◆ **TASK TO CARRY OUT**
Every line with the string "window" should be copied from the data.

◆ **RECORD EXTRACTS**
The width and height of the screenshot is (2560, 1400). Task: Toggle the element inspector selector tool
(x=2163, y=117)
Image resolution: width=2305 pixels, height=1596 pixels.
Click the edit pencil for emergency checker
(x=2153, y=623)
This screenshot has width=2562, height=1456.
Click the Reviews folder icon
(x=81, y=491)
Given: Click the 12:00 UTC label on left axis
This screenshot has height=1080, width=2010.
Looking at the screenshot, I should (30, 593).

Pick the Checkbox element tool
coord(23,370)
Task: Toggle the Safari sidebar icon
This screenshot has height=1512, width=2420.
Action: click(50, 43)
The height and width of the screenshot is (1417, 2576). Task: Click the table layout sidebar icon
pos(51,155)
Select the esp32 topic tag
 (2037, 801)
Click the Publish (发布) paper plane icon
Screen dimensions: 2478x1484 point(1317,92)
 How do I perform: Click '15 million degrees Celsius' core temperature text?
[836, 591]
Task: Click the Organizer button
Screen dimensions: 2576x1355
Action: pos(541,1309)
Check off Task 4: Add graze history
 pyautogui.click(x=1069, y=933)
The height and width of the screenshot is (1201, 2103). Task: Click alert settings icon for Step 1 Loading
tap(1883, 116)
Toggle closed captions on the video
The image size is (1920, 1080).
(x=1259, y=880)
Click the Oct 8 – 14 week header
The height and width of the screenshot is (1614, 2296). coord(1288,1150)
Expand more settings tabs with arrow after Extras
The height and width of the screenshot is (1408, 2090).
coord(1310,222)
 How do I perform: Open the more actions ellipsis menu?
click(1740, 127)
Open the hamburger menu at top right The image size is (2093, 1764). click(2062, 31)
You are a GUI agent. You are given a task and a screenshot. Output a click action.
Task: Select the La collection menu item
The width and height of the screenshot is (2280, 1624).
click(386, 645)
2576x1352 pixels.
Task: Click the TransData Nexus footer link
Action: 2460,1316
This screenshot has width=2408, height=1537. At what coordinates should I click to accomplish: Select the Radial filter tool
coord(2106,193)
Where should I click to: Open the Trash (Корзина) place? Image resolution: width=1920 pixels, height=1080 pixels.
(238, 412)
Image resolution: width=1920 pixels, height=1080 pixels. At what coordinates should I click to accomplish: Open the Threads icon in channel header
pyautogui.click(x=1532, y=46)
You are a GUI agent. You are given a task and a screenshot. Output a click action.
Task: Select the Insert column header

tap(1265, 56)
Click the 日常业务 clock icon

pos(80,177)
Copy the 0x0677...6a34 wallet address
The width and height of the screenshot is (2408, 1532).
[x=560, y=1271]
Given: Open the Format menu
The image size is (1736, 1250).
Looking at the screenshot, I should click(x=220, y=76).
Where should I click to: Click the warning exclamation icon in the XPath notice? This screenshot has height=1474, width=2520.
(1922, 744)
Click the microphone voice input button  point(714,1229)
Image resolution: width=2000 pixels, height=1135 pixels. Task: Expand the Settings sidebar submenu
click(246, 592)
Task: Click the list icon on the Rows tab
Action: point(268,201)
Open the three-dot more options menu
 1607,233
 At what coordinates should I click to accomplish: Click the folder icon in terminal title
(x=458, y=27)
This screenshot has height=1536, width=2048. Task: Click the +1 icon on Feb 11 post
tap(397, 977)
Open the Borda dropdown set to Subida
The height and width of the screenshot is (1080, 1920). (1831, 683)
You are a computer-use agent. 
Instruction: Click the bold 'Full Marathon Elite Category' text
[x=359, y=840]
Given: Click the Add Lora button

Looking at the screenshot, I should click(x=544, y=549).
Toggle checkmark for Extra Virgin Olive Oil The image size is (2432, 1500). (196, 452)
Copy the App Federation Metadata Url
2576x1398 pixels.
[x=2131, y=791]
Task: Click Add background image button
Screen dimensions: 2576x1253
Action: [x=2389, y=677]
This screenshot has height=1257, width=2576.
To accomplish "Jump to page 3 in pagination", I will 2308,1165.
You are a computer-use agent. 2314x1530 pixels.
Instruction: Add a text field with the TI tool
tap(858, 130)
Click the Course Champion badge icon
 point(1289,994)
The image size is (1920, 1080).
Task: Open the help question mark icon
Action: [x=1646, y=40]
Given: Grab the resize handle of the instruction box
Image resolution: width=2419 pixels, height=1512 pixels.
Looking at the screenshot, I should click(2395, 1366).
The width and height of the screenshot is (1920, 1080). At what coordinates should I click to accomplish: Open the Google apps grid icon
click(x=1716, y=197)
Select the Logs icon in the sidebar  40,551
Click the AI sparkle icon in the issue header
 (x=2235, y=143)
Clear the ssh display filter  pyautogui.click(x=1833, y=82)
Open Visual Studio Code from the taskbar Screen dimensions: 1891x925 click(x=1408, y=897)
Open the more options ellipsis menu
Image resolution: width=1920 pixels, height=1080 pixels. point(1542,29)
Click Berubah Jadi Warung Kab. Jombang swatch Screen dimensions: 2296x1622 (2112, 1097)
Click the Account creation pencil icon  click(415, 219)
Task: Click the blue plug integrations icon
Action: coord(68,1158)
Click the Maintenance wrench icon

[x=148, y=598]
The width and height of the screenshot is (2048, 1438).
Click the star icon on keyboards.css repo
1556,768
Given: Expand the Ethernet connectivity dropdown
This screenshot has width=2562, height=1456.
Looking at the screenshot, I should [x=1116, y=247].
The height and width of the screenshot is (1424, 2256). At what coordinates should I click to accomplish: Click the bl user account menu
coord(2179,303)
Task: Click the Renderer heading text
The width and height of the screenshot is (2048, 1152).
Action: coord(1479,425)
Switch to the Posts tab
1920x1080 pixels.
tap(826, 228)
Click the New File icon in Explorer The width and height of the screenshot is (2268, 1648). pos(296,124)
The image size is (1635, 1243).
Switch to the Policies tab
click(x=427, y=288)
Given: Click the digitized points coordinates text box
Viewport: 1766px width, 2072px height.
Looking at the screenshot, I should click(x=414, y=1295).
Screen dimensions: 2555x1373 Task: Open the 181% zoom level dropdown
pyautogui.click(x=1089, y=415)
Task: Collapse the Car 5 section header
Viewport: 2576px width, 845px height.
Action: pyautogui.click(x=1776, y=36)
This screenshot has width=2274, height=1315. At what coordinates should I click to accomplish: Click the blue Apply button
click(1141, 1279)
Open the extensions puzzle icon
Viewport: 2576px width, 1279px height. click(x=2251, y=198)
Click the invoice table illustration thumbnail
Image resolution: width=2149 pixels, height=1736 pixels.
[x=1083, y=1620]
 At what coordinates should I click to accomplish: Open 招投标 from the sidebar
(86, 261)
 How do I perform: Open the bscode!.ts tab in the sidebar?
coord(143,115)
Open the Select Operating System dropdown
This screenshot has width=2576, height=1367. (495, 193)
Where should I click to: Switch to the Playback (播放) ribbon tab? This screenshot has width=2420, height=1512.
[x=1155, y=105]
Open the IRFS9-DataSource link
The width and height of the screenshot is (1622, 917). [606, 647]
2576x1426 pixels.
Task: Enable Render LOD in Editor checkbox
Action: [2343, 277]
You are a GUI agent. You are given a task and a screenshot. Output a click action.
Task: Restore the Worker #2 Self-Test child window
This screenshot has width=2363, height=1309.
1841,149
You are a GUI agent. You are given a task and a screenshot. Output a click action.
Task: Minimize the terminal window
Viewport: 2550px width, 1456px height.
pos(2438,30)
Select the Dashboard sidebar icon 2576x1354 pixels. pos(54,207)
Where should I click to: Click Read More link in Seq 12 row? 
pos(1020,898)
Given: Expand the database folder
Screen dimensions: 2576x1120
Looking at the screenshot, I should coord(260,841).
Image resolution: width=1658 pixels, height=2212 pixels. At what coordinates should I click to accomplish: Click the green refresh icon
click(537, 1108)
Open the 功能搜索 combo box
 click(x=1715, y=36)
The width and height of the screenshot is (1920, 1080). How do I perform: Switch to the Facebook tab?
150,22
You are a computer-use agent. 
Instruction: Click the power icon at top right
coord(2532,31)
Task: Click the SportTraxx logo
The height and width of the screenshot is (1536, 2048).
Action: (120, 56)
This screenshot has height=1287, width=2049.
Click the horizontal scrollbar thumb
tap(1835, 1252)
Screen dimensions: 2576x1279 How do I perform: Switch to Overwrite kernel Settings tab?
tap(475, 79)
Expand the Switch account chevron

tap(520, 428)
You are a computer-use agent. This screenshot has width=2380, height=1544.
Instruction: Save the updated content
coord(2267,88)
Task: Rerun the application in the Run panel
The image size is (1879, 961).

◆ **EXPECTED OUTPUT**
Task: Restore the Worker #2 Self-Test child window
Task: Minimize the terminal window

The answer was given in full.